Meritocracy
One of the things sometimes said about America is that
it should be a meritocracy — that those who work
hard deserve their success, and that all we really need
to do is provide equal opportunity for all to succeed,
through providing public education through high school at
taxpayers' expense and making colleges available and some
scholarship and loan aid to our young people whose
families can't afford to pay for college costs
themselves.
But in most towns, there are individuals and
corporations and absentees of various kinds who own the
prime sites, and they get to collect rent — rent on
buildings (to which Georgists believe they are fully
entitled) and rent on the location (to which Georgists
believe the community is entitled). Then someone
has to pay for the infrastructure and services which,
with the natural amenities none of us can take credit for
and the population growth to which we each contribute
equally, help make the site valuable.
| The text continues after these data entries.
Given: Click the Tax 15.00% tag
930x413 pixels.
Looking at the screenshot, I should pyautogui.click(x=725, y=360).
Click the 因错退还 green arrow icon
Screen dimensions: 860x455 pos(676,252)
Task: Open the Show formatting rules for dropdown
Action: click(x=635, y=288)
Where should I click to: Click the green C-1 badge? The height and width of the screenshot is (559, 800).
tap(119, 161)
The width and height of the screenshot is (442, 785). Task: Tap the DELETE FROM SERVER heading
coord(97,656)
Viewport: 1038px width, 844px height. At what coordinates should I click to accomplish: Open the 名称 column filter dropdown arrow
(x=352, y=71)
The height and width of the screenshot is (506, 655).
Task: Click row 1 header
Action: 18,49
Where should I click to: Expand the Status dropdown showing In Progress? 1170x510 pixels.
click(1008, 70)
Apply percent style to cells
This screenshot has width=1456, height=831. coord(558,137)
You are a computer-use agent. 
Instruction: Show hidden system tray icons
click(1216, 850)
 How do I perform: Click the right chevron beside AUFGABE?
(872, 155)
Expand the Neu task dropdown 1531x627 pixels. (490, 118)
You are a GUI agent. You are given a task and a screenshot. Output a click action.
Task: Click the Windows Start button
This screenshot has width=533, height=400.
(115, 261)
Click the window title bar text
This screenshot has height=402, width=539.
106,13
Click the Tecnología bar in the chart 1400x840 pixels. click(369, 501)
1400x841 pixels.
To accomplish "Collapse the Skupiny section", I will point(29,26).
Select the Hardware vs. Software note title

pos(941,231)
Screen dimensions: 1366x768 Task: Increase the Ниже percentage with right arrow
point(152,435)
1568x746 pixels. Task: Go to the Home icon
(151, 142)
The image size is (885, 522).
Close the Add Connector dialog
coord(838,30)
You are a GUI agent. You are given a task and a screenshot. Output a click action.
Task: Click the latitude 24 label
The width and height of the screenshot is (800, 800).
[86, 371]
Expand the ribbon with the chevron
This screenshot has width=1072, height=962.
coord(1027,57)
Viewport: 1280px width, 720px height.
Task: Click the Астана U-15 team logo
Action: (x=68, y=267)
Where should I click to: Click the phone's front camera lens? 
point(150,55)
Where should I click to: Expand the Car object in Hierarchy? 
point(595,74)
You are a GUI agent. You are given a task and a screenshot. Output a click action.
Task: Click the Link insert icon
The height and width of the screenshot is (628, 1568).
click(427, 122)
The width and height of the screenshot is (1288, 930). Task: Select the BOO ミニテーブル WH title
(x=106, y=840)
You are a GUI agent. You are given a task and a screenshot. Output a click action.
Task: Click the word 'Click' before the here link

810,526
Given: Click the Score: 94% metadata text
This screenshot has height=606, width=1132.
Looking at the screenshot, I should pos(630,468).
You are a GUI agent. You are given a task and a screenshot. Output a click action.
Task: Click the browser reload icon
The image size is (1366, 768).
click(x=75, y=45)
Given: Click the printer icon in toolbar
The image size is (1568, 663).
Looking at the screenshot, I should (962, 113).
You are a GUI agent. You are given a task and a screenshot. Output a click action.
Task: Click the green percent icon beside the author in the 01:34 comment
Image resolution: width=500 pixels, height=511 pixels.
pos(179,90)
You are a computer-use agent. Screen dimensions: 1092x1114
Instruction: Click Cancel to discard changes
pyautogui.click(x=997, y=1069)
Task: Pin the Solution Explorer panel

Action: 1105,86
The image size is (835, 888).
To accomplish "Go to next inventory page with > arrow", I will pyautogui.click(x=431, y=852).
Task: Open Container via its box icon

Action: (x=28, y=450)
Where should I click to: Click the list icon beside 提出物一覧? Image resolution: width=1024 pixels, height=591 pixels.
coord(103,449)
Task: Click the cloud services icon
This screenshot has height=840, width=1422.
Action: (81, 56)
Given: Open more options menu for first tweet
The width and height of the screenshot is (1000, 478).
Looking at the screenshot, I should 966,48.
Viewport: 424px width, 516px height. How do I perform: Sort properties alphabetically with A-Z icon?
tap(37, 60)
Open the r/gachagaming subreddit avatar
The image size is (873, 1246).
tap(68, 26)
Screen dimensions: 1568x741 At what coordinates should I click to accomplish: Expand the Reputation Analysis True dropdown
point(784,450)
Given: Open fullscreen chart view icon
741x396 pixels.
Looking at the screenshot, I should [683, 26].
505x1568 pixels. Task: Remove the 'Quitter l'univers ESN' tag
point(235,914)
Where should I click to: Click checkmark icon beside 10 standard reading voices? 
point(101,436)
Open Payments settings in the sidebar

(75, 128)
So while we
may tax land value a little, we also tax buildings (see:
property tax is two taxes), and in many places we tax
wages and other income, and even sales, in order to
provide those publicly funded goods which serve to
increase the locational rent that the tenant
pays! Much better would be to tax land
value more, and buildings, income and sales less or not
at all. This would align justice and desirable
incentives, and would actually reduce the amount that
government needs to spend taking care of those who lack
jobs sufficient to provide income to meet their own
needs.
Should the child of someone who owns a fabulously
located piece of land have more advantages than the child
of someone who must pay rent for their bit of land on the
fringe? This is a different question from whether the
child of the person who provides some valued service to
others out of his own talents and effort should have more
than the person who could work but doesn't. But we don't
make that distinction nearly as clearly as we should, and
it is an important difference. Land value taxation
provides a way to collect back for the commons that which
comes from the commons
Henry George: The Land Question
(1881)
A little Island or a little
World
IMAGINE an island girt with ocean; imagine a little
world swimming in space. Put on it, in imagination, human
beings. Let them divide the land, share and share alike,
as individual property. At first, while population is
sparse and industrial processes rude and primitive, this
will work well enough.
Turn away the eyes of the mind for a moment, let time
pass, and look again. Some families will have died out,
some have greatly multiplied; on the whole, population
will have largely increased, and even supposing there
have been no important inventions or improvements in the
productive arts, the increase in population, by causing
the division of labor, will have made industry more
complex. During this time some of these people will have
been careless, generous, improvident; some will have been
thrifty and grasping. Some of them will have devoted much
of their powers to thinking of how they themselves and
the things they see around them came to be, to inquiries
and speculations as to what there is in the universe
beyond their little island or their little world, to
making poems, painting pictures, or writing books; to
noting the differences in rocks and trees and shrubs and
grasses; to classifying beasts and birds and fishes and
insects – to the doing, in short, of all the many
things which add so largely to the sum of human knowledge
and human happiness, without much or any gain of wealth
to the doer. Others again will have devoted all their
energies to the extending of their possessions. What,
then, shall we see, land having been all this time
treated as private property? Clearly, we shall see that
the primitive equality has given way to inequality. Some
will have very much more than one of the original shares
into which the land was divided; very many will have no
land at all. Suppose that, in all things save this, our
little island or our little world is Utopia – that
there are no wars or robberies; that the government is
absolutely pure and taxes nominal; suppose, if you want
to, any sort of a currency; imagine, if you can imagine
such a world or island, that interest is utterly
abolished; yet inequality in the ownership of land will
have produced poverty and virtual slavery.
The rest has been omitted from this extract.